White powder found in luggage of woman travelling with 'Brazilian drugs mule' was baking soda
White powder found in the luggage of woman travelling on the plane in which a Brazilian drugs mule died was baking soda.
Forensic analysis carried out at the state laboratory has confirmed the woman's claim that the powder was not an illegal substance.
John Kennedy dos Santos Gurjao, a Brazilian national, died on board Aer Lingus flight EI 485, when a consignment of drugs burst in his stomach on Sunday
The 24-year-old had ingested approximately 0.8kg of suspected cocaine which were wrapped in 80 individually wrapped pellets.
It is estimated the drugs had a street value of approximately €56,000.
“Every seizure we make is a suspected drugs seizure until the forensic people decide otherwise,” a Garda source told independent.ie
“What was found in him as part of the post mortem has just gone off for toxicology testing.
The 24-year-old suffered a violent seizure during the flight, shortly after it had left Lisbon bound for Dublin.
A 44-year-old woman on board the plane was subsequently arrested by Gardai under drugs trafficking legislation.
The passenger, who was born in Angola, but who has a Portuguese passport and lives in Dublin, was taken to Togher Garda station in Cork where she is being questioned by Gardai.
It is understood other passengers identified her as someone who was in the company Santos Gurgao before boarding the flight.
When gardai searched her luggage, they discovered 1.8kg of white substance.
Aer Lingus cabin crew were forced to use handcuffs to restrain Mr Gurgao when he began to convulse due to violent seizures.
The decision was made to divert the flight to Cork airport shortly before 5.40pm.
He was declared dead despite attempts to resuscitate him.
A Garda spokesman confirmed that a number of packages had been recovered from the body of the deceased during the course of a post-mortem examination.
“The post-mortem has taken place.
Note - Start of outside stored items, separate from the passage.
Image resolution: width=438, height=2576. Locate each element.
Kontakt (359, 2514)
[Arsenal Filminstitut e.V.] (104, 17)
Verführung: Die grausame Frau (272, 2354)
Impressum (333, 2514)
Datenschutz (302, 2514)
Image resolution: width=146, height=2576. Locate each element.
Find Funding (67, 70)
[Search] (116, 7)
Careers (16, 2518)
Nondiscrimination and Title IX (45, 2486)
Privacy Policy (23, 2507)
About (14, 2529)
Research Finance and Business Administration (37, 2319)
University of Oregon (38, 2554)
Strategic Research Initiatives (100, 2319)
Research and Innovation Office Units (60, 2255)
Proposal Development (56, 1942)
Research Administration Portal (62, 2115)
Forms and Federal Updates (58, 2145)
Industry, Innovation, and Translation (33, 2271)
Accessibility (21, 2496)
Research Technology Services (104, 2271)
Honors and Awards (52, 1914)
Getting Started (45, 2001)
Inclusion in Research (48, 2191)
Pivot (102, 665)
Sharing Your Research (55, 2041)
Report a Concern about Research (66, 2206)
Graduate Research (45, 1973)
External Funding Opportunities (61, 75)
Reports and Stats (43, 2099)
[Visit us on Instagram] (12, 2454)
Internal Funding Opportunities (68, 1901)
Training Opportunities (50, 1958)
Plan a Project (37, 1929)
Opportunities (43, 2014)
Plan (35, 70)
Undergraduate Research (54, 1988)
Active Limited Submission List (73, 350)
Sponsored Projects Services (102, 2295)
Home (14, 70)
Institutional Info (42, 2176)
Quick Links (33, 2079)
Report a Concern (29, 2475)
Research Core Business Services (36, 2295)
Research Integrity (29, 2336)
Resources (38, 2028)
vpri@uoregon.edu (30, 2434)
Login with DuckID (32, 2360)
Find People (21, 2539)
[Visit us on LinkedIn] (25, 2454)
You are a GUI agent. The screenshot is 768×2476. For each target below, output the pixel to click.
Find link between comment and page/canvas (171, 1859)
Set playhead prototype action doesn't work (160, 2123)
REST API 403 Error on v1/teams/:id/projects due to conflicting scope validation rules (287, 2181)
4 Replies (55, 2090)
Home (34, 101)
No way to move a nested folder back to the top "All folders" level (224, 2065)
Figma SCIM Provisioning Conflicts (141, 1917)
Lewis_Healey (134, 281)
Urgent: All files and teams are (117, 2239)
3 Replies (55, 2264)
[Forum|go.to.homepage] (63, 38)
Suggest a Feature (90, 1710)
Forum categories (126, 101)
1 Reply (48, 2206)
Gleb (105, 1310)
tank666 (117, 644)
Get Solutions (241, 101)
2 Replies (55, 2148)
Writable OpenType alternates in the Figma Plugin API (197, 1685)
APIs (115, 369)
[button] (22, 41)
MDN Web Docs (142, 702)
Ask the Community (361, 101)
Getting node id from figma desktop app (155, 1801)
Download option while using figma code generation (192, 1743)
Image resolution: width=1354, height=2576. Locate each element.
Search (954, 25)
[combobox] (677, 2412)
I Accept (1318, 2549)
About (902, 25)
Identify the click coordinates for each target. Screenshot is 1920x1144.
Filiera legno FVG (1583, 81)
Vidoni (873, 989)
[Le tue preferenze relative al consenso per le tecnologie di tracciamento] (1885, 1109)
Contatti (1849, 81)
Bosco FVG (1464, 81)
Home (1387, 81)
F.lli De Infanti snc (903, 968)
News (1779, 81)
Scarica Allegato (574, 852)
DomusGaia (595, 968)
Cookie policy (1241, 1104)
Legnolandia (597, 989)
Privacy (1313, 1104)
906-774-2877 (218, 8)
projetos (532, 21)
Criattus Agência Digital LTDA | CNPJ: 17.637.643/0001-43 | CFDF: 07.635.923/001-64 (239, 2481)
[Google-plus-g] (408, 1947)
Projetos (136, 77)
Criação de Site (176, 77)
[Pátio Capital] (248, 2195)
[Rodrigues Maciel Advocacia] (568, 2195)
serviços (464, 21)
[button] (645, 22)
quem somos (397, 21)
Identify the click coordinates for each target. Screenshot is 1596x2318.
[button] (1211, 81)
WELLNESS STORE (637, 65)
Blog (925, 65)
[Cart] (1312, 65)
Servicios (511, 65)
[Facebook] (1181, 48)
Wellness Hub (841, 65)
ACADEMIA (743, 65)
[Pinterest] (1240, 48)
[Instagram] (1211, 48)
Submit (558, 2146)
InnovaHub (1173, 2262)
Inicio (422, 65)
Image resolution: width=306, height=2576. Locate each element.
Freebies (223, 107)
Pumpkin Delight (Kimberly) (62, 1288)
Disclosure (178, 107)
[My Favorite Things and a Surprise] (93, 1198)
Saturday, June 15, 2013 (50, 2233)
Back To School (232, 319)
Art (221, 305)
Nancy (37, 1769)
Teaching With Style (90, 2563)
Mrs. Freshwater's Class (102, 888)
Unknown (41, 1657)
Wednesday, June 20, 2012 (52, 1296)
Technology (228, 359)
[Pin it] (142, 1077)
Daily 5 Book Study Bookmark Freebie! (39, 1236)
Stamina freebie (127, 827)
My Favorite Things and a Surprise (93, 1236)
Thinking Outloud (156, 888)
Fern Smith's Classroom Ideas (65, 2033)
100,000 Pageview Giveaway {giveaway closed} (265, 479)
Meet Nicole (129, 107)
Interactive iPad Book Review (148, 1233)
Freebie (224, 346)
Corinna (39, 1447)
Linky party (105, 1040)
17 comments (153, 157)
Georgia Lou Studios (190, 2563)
A number of packages have been recovered and have been forwarded for forensic examination,” the spokesman said.
“The toxicology results are awaited.”
Corkman John Leonard was on the flight, described the scene after the man first appeared to suffer a seizure, and who had to be restrained at the back of the plane before collapsing.
"Horrible. I would say a very violent end - to die that way in the back of an aeroplane, it's not right. It was not very pleasant at all," he said.
One man who attempted to restrain the passenger was bitten on the arm.
Mr Leonard told PJ Coogan's Opinion Line on Cork's 96fm two nurses and a doctor tried to resuscitate the man.
The captain of the flight had asked if there were any medics on board.
"After that it got worse I would say, his seizure seemed to get worse. He was actually on the ground shaking violently," Mr Leonard said.
"The noise he was making was like something I have never heard before.
"It's not something you'd hear everyday. It was like deep anguish is the best way I could describe it, very, very troubled. Not screaming in a sense you know if you'd hurt yourself or something, just a very guttural, from deep within him."